:: EXERCISE MATERIAL
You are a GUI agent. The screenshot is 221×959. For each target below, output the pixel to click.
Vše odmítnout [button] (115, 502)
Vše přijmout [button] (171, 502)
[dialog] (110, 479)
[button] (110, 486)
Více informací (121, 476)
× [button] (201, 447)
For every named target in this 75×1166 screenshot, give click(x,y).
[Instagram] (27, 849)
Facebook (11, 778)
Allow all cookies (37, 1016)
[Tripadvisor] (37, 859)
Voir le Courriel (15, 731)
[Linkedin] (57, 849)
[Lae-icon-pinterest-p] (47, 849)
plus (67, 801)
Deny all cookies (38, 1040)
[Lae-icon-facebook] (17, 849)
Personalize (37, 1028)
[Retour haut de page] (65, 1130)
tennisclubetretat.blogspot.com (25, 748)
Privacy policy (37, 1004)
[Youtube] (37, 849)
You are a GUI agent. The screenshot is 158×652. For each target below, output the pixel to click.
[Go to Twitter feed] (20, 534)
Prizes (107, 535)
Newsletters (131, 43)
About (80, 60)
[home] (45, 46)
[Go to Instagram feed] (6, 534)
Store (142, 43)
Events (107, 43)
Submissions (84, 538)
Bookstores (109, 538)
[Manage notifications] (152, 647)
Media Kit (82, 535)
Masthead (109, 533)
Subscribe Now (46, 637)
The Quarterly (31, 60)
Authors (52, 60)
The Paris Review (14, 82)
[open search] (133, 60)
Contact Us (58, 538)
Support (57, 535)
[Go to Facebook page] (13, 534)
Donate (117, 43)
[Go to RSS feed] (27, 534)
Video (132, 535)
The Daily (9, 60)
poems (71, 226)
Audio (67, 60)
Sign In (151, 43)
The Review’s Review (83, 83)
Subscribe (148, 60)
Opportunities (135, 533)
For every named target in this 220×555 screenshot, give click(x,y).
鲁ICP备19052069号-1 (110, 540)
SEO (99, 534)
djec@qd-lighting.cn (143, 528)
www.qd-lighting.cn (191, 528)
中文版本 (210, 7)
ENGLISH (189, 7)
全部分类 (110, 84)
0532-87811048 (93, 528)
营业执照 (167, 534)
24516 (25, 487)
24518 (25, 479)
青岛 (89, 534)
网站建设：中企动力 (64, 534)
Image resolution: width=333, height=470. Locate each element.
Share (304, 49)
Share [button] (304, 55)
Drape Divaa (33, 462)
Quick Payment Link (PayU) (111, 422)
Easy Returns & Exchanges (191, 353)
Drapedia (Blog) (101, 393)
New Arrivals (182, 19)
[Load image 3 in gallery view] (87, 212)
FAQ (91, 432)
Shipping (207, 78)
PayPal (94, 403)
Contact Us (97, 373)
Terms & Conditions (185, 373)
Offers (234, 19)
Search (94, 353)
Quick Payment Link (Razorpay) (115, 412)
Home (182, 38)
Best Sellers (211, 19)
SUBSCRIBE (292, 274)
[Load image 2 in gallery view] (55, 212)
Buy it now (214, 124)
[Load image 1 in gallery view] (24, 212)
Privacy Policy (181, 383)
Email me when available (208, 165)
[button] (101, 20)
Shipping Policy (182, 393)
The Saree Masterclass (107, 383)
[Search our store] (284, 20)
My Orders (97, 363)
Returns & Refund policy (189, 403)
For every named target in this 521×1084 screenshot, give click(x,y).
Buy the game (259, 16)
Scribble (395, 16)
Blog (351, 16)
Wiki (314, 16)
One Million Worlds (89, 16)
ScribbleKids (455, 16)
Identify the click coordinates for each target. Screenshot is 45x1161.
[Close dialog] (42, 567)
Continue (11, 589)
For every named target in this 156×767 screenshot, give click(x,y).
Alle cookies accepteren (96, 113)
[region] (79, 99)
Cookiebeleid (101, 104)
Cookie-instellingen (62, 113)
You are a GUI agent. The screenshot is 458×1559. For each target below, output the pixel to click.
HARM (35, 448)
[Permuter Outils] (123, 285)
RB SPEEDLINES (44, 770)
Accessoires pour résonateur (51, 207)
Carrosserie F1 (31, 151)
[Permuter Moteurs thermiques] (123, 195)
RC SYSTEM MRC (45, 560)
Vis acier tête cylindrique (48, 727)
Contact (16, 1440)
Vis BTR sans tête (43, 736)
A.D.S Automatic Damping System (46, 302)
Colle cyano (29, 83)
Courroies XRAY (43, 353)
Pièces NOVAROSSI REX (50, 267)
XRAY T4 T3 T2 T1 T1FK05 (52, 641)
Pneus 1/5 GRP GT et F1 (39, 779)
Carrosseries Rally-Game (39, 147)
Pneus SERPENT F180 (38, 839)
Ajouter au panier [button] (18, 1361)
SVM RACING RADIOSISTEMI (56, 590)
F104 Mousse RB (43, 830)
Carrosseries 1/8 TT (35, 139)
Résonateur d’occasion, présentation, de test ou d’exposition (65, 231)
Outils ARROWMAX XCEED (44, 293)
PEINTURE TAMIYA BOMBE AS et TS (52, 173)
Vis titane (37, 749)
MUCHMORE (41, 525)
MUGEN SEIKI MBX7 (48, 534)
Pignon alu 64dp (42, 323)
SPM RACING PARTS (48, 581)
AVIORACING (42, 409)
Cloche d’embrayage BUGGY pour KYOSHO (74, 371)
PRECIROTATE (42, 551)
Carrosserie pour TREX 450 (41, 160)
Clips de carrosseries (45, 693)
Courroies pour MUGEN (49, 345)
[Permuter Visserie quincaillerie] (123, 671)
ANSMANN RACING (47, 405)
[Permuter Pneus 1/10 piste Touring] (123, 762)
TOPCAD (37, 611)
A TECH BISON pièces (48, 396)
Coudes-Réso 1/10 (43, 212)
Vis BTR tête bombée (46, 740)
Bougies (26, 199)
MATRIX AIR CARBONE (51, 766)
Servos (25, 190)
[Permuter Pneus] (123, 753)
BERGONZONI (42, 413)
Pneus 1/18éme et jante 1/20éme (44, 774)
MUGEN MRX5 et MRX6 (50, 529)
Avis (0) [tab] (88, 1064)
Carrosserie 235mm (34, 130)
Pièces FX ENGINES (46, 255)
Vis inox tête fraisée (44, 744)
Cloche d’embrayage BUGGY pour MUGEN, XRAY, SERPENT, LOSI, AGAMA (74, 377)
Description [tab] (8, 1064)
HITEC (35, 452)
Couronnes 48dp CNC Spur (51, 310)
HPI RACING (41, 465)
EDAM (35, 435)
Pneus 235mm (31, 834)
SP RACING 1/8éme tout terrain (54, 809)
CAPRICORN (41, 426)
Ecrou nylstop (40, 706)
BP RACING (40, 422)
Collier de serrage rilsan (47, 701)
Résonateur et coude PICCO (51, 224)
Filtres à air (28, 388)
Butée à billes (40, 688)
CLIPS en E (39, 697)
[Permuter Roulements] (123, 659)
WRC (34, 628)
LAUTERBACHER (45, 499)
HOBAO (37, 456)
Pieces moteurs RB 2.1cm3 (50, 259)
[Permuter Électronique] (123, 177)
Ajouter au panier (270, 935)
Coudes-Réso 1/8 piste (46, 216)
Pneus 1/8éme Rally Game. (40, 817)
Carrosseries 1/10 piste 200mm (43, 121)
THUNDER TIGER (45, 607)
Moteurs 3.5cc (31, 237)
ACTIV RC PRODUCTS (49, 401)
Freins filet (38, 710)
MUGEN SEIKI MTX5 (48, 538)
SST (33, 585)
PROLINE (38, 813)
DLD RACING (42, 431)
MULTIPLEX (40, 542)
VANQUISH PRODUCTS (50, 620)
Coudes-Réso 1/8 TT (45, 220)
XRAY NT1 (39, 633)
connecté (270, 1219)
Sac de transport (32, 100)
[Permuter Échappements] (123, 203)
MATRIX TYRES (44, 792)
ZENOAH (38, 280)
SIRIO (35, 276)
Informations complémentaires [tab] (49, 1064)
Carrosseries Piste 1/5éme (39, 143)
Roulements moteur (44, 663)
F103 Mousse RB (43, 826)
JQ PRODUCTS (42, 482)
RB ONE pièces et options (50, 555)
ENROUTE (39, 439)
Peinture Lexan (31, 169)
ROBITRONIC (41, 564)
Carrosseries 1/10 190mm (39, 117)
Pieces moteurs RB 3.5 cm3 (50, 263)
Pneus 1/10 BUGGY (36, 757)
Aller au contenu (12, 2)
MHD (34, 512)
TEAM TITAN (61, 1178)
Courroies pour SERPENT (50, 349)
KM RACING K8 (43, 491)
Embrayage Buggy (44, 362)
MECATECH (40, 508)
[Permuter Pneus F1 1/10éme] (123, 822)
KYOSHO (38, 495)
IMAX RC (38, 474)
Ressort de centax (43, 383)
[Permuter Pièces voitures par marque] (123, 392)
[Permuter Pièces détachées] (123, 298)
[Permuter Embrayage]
::::
EXERCISE DESCRIPTION
Rename "Newsletters" to "Mailing Lists" in the lines that run from the start through the line containing "The Paris Review (14, 82)", and give those lines back with nothing else changed.

SOLUTION
You are a GUI agent. The screenshot is 221×959. For each target below, output the pixel to click.
Vše odmítnout [button] (115, 502)
Vše přijmout [button] (171, 502)
[dialog] (110, 479)
[button] (110, 486)
Více informací (121, 476)
× [button] (201, 447)
For every named target in this 75×1166 screenshot, give click(x,y).
[Instagram] (27, 849)
Facebook (11, 778)
Allow all cookies (37, 1016)
[Tripadvisor] (37, 859)
Voir le Courriel (15, 731)
[Linkedin] (57, 849)
[Lae-icon-pinterest-p] (47, 849)
plus (67, 801)
Deny all cookies (38, 1040)
[Lae-icon-facebook] (17, 849)
Personalize (37, 1028)
[Retour haut de page] (65, 1130)
tennisclubetretat.blogspot.com (25, 748)
Privacy policy (37, 1004)
[Youtube] (37, 849)
You are a GUI agent. The screenshot is 158×652. For each target below, output the pixel to click.
[Go to Twitter feed] (20, 534)
Prizes (107, 535)
Mailing Lists (131, 43)
About (80, 60)
[home] (45, 46)
[Go to Instagram feed] (6, 534)
Store (142, 43)
Events (107, 43)
Submissions (84, 538)
Bookstores (109, 538)
[Manage notifications] (152, 647)
Media Kit (82, 535)
Masthead (109, 533)
Subscribe Now (46, 637)
The Quarterly (31, 60)
Authors (52, 60)
The Paris Review (14, 82)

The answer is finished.